“If you Google banana breads, there’s over a million recipes online, and they’re all going to be good but they’re all slightly different,” she said. “You have to choose your own recipe.”

It’s the story of the pandemic: When people posted their banana bread photos, they influenced their friends to start baking as well. But like quitting, it was something no two people did the same way.

The friend who inspired Ms. Cruz’s resignation, Cat Del Carmen, 34, agreed that it was important to develop her own quitting strategy. Ms. Del Carmen was able to leave a job at Adobe by cutting back spending on restaurant meals, vacations and TJ Maxx splurges. The six months after she left her job were high pressure financially. Ms. Del Carmen drew comfort from her correspondence with friends on social media who were also navigating the post-paycheck territory.

That bond forged by resignation, as people look to one another for inspiration and affirmation, is a phenomenon that predates the pandemic.

“It’s a huge decision,” said Anthony Klotz, an organizational psychologist at Texas A&M University. “If you Google how to resign from your job, there’s lots of conflicting guidance.

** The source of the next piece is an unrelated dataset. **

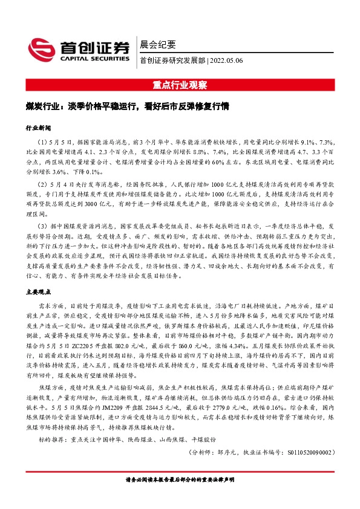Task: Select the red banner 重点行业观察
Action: point(180,85)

Those answers are not in a company handbook. It makes sense people reach out for sounding boards from trusted others.”

Aimee Wells, 53, who works in public relations, had her own quitagion experience years ago. She had been working at a global marketing firm in San Francisco, where she bristled at the time constraints of corporate life. She was never able to drop off her son at kindergarten. She remembered watching the 1996 movie “One Fine Day,” in which Michelle Pfeiffer plays an architect who decides to make her family a priority over high-powered work. It left Ms. Wells grappling with how to reset the balance between her own corporate job and personal life (far as it was from the realities of Ms. Pfeiffer and George Clooney’s).

One evening, on the train coming home from work at 6, she ran into a neighbor carrying shopping bags full of files, office supplies and photographs. The neighbor told Ms. Wells that she had just quit the role that was burning her out.